During IPMP test execution, we hit an interesting deadlock. It's a little
hard to explain without getting hip-deep in the details of the new
implementation, but basically:
T1: running a timeout (mld_timeout_handler()), waiting to enter
the IPSQ for bge3 via ipsq_enter().
T2: finishing an IPMP "group leave" operation on bge3.
Specifically, bge3 has been removed from the group, and the
IPMP code has asked the IPSQ code to switch bge3's IPSQ xop
from the group IPSQ to bge3's xop as part of exiting the IPSQ.
In this case, we must actually exit two xop's: the original
group xop, and bge3's xop (which we were implicitly also
inside when the "group leave" operation started, since bge3
was part of the group). To do this, ipsq_dq() calls
ipsq_exit() on the group xop once the group xop has been
drained. The catch here is that we're still exclusive on
bge3's xop when ipsq_exit() runs, and ipsq_exit() may try to
start the MLD/IGMP timers.
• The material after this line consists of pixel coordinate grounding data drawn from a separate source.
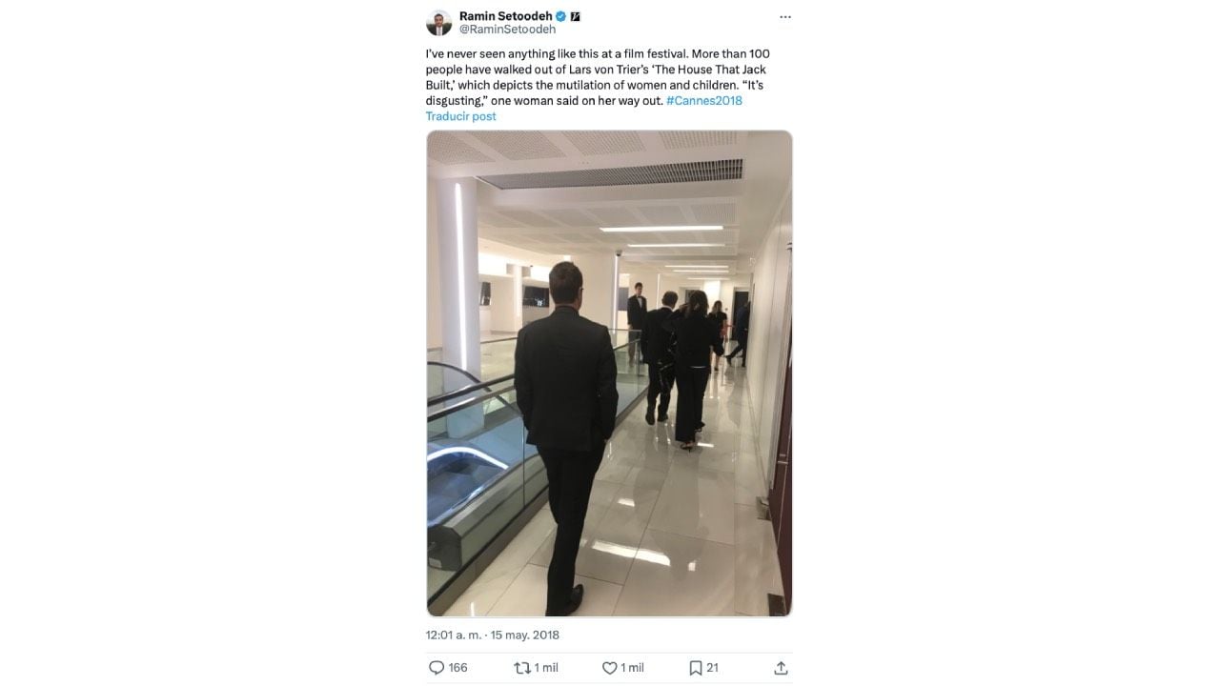This screenshot has width=1220, height=686.
Task: Bookmark the post with the bookmark icon
Action: tap(696, 668)
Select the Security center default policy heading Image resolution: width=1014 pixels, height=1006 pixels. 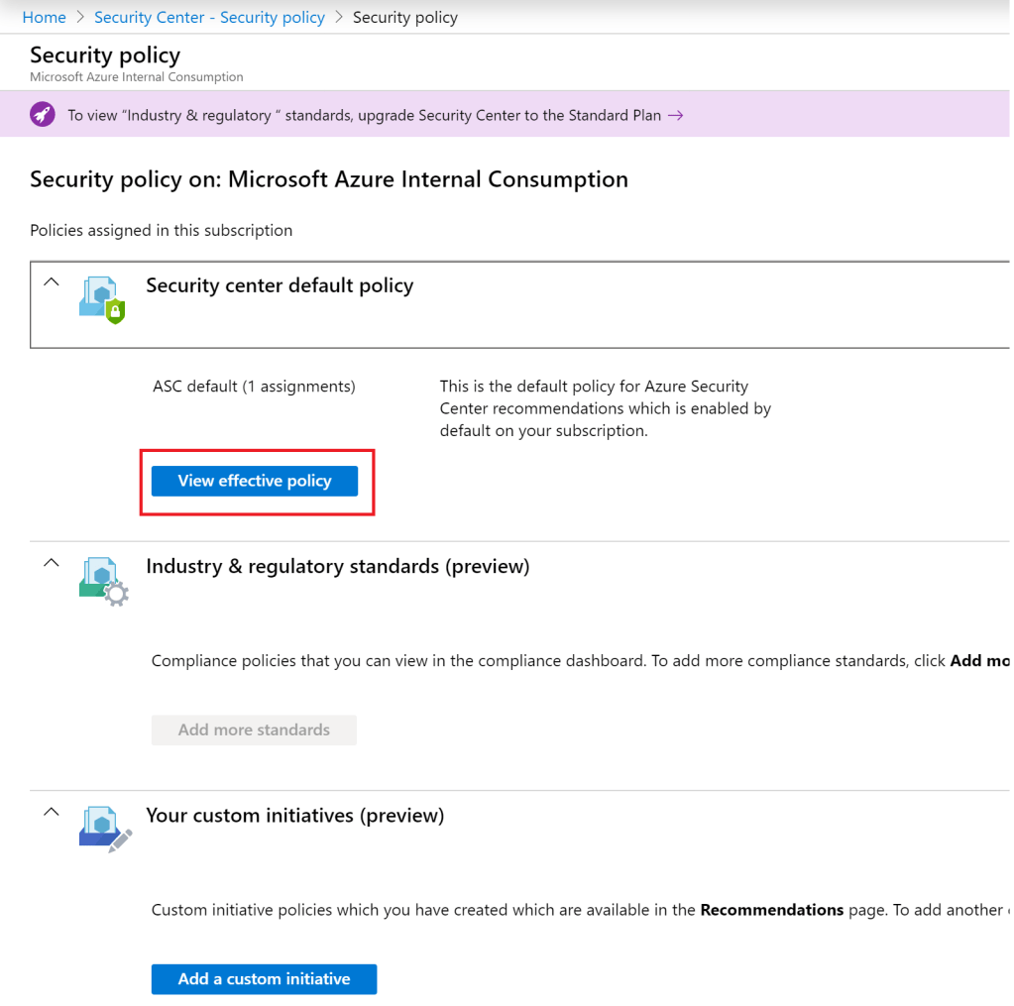280,285
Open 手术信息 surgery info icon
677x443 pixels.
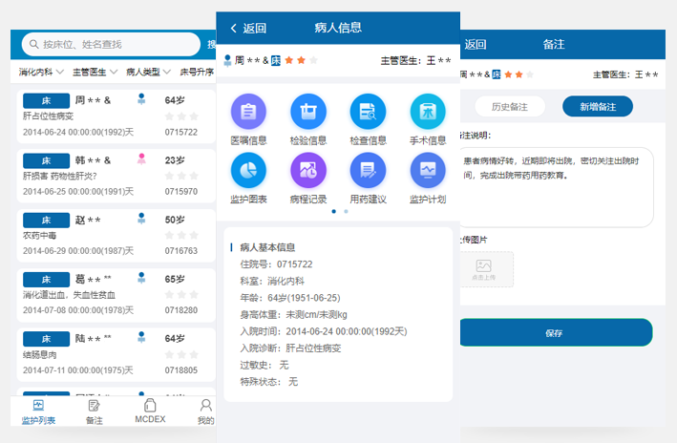coord(427,113)
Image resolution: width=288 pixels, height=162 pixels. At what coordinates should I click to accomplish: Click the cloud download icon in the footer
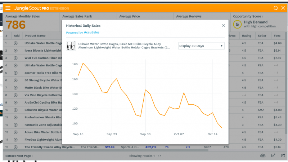click(x=263, y=156)
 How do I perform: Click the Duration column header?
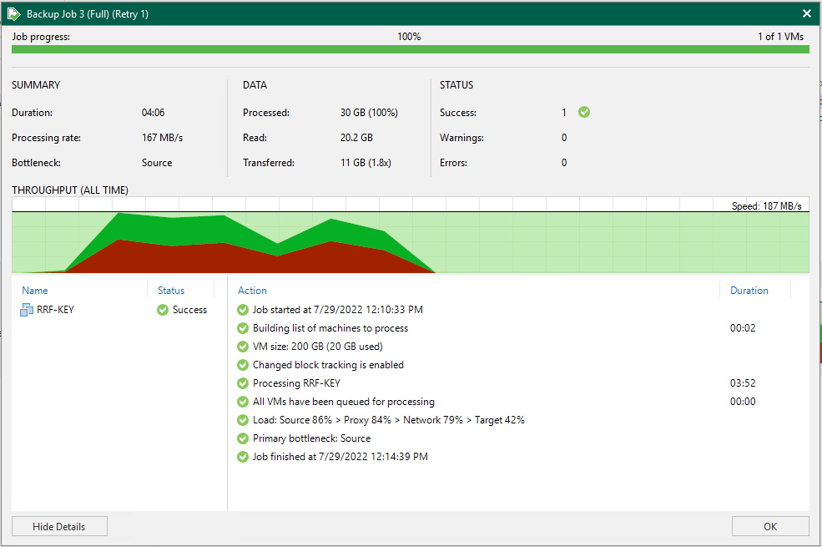pos(749,291)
If it does, it will cause a
deadlock with T1 because it will try to untimeout() T1, which
cannot complete until T1 completes, which cannot happen
until T2 exits bge3's xop.
I explored a few fixes, and the simplest seems to be refactor ipsq_exit()
into two functions, one of which (ipsq_drain()) doesn't start the timers.
That version is used from ipsq_dq(), which eliminates the possibility of
the deadlock. Note that the timers will still be started when bge3's
xop is exited. Please have a look. This is hairy stuff, so please ask
questions if it doesn't make sense.
http://zhadum.east.sun.com/ws/clearview/clearview-ipmpdev/webrev
--
meem